(INSTRUCTIONS TO FOLLOW) Print every line of the records below word for word, and leave the pictures out.

Pointing data for screenshots

>> BEGIN

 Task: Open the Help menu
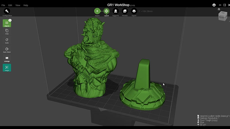(26, 5)
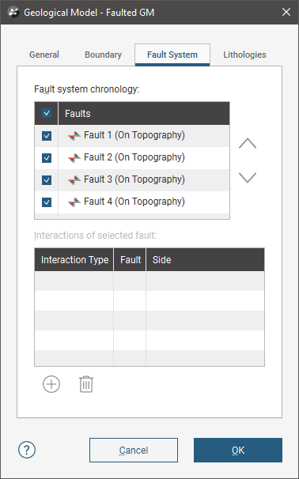Click the delete interaction trash icon

tap(86, 384)
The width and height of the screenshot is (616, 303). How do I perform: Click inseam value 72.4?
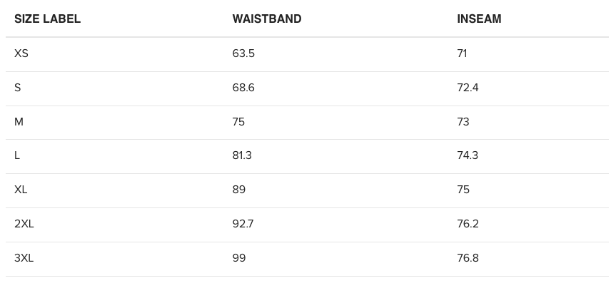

>> END

(EXPECTED OUTPUT)
 Task: Open the Help menu
(26, 5)
Click the delete interaction trash icon

tap(86, 384)
The width and height of the screenshot is (616, 303). How do I perform: Click inseam value 72.4?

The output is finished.